> **DATASET RECORDS**:
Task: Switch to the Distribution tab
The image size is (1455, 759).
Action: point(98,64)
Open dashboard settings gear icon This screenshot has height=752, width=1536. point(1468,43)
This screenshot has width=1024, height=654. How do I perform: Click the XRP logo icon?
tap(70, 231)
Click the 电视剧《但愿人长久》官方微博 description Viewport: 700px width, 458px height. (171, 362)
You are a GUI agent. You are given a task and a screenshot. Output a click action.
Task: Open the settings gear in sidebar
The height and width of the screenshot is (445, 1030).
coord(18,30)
--
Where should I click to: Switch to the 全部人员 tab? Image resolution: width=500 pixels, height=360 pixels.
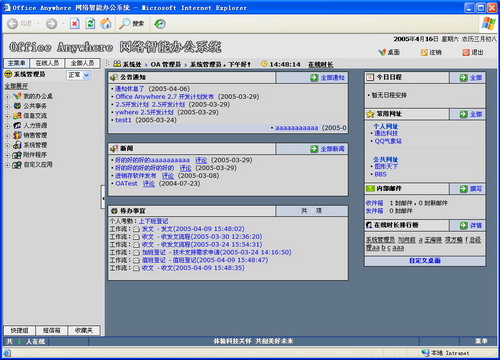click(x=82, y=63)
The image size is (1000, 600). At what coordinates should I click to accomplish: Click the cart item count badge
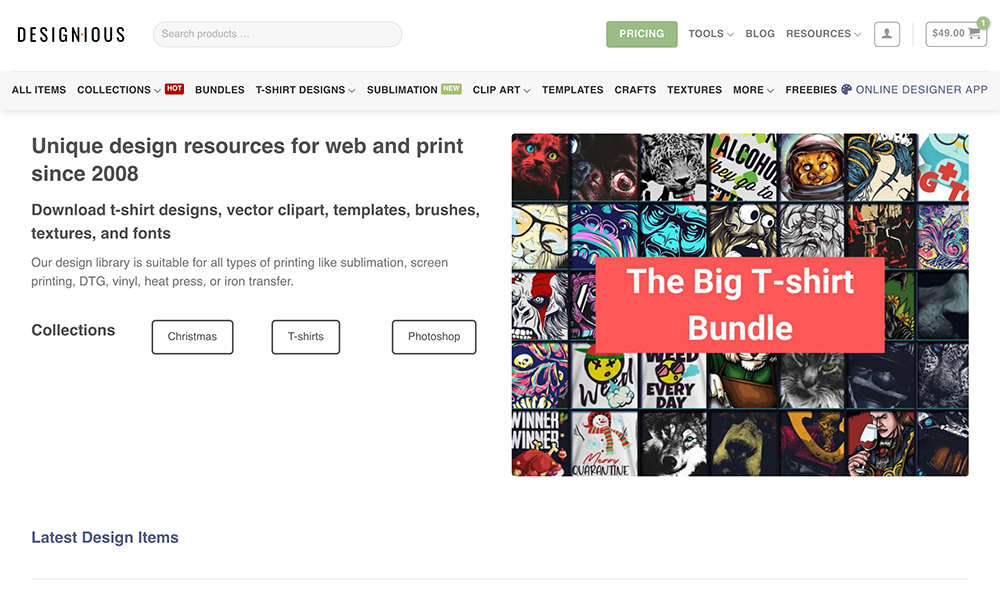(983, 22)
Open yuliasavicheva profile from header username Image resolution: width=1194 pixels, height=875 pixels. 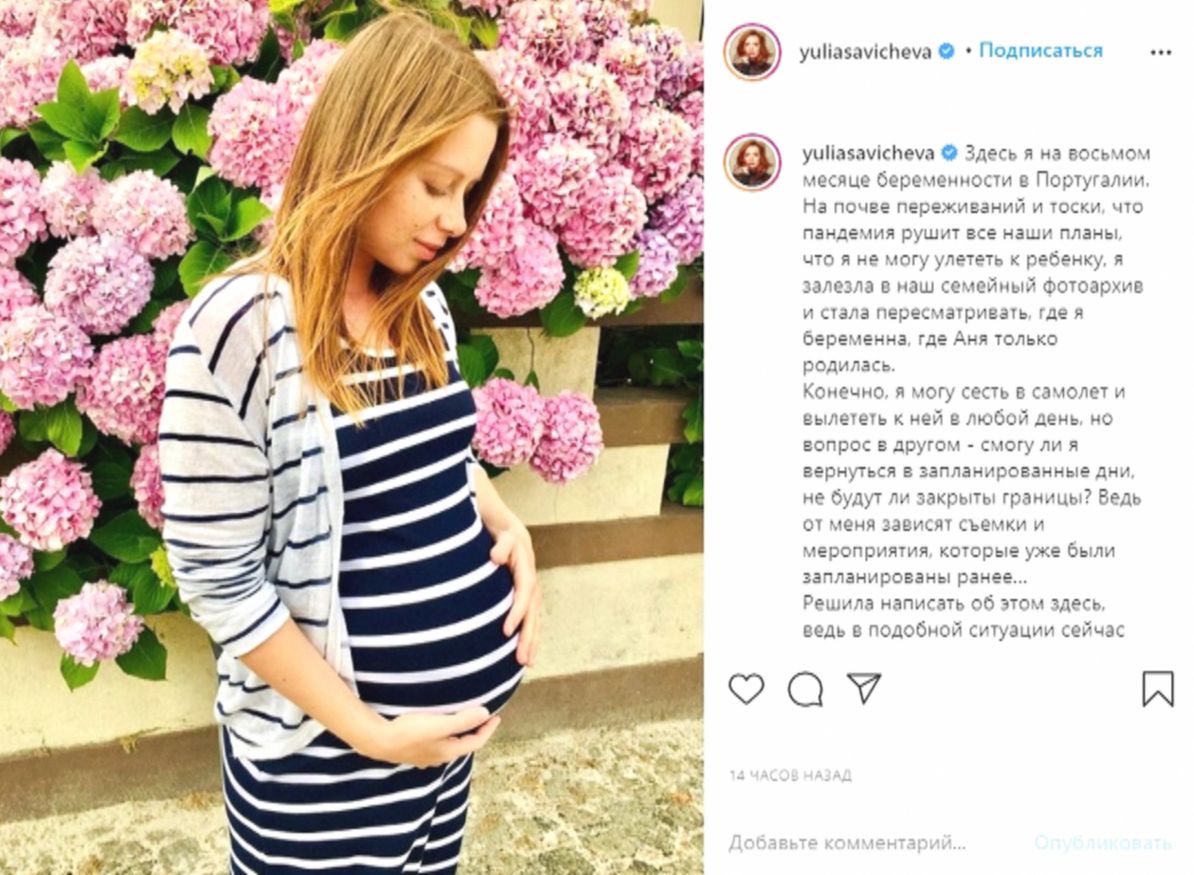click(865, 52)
--
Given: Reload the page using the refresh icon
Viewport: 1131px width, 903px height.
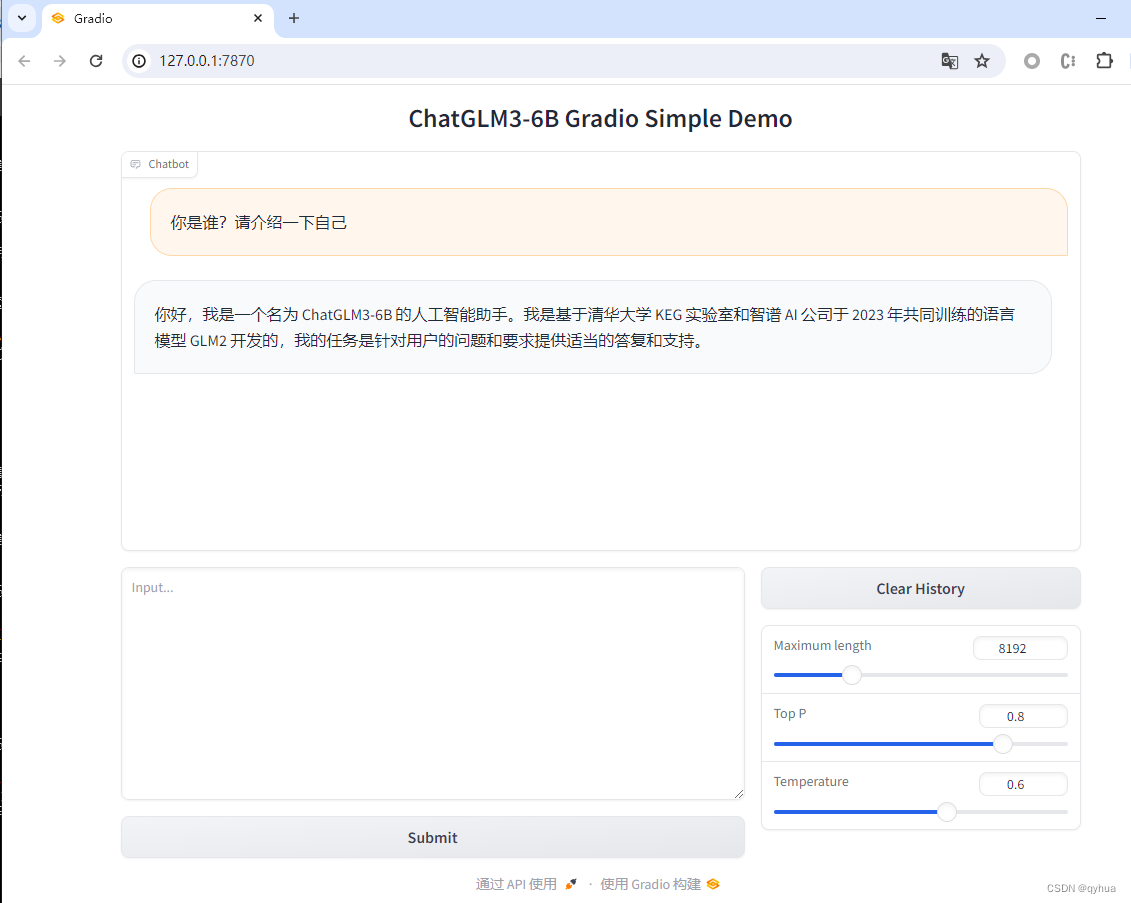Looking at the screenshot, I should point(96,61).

> **INSTRUCTIONS FOR THE TASK**:
How many lines in the entries above hold the string "settings"? Answer with the number and nothing more.

> **WRITTEN RESPONSE**:
2